Teures Tippen |
| Strafbefehl für Kritik an Abschiebeärzten |
Nach einer Hausdurchsuchung im Dezember und anschließenden Ermittlungen der Kieler Staatsanwaltschaft wurde dem Norderstedter Gewerkschafter Olaf H. jetzt ein Strafbefehl über 4.200,- DM zugestellt. Er soll für das Verfassen eines Textes zahlen, der den Anstaltsarzt der JVA Glasmoor angeblich gezielt böswillig verächtlich macht".
Olaf H. ist aktiver Bau-Gewerkschafter, schreibt als freier Journalist für den Kieler "Gegenwind" sowie die Norderstedter Zeitschrift "Nadelstiche" und . . . engagiert sich seit Jahren gegen den Abschiebeknast Glasmoor in Norderstedt. Für die antirassistische Berichterstattung über die Arbeit von Anstaltsarzt Dr. Hans H. Köhler in der JVA Glasmoor verhängte Amtsrichter Reinhard Leendertz jetzt "eine Geldstrafe von 30 Tagessätzen zu je 60,00 DM" (in drei Fällen), die "auf eine Gesamtgeldstrafe von 70 Tagessätzen zu je 60,00 DM" zurückgeführt wird. Dabei griff Leendertz zu teilweise interessanten Begründungen.

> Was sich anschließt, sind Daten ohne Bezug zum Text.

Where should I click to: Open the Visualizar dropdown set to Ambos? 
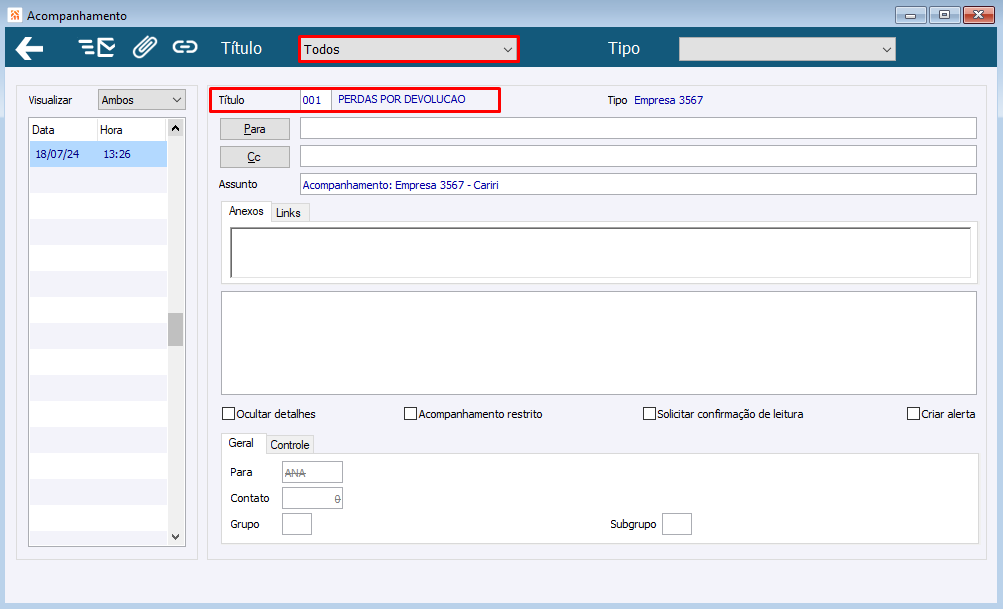point(141,100)
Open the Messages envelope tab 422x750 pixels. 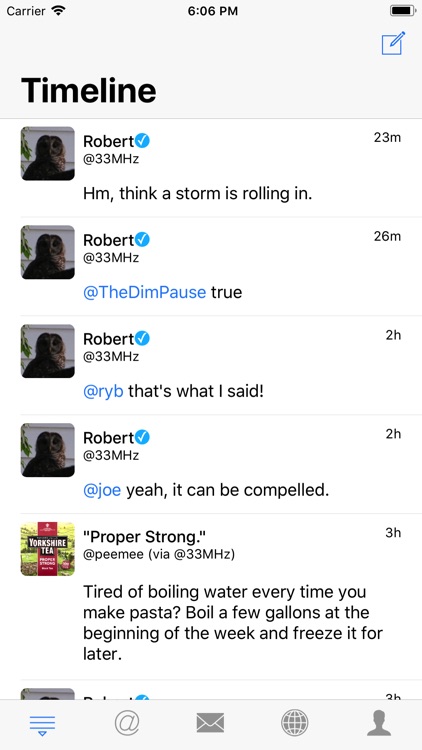coord(210,722)
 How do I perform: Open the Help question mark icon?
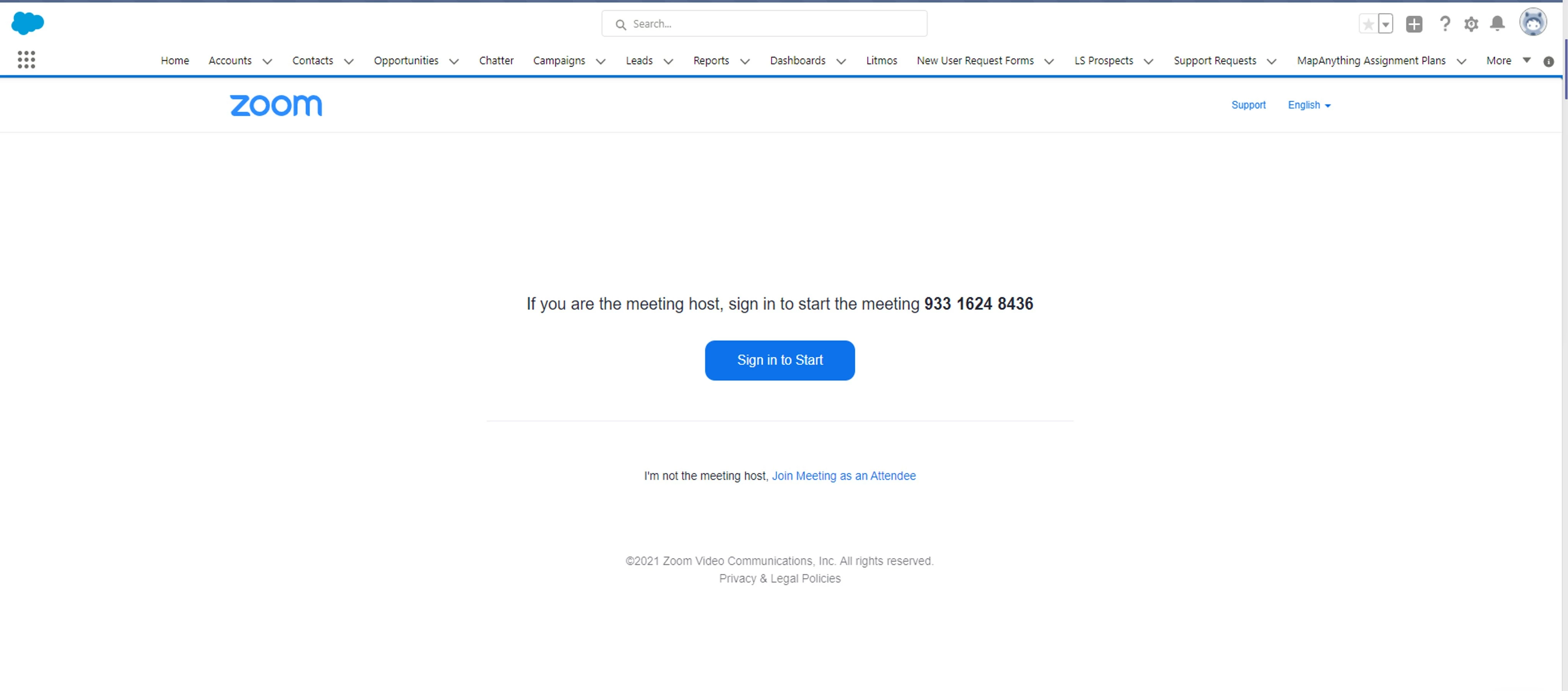1444,24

So stellt seiner Auffassung nach die Bezeichnung "medizinische Sonderbehandlung" für die de facto gesetzlich eingeschränkte Gesundheitsversorgung abgelehnter AsylbewerberInnen einen Terminus dar, der die Arbeit Köhlers "mit nationalsozialistischen Massenmorden" gleichsetze. Die Formulierung "´gekaufte` ÄrztInnen von Ausländerbehörde und Justiz" für eigens von der Ausländerbehörde eingestellte MedizinerInnen hingegen unterstelle die Bestechlichkeit dieser Personen, einschließlich der "des Anzeigenden" (Dr. Köhler). Zudem soll mit dem Strafbefehl die Behauptung abgestraft werden, die für die Behörden arbeitenden ÄrztInnen würden "weniger nach medizinischem Wissen, sondern schlicht nach der Interessenlage der ´Abteilung für aufenthaltsbeendende Maßnahmen`" entscheiden. Eine Annahme, die im übrigen auch von verschiedenen Flüchtlingsräten und Flüchtlingshilfsorganisationen geteilt wird.
Diese Behauptungen soll H. nach Ermittlungen der Staatsanwaltschaft in einem Text aufgestellt haben, der in Form eines Flugblattes am 15. August letzten Jahres vor der Norderstedter Praxis Dr. Köhlers verteilt worden war. Damals hatten etwa 10 AntirassistInnen auch eine Kundgebung zur umstrittenen Arbeit des Mediziners in der JVA Glasmoor abgehalten und Transparente entrollt.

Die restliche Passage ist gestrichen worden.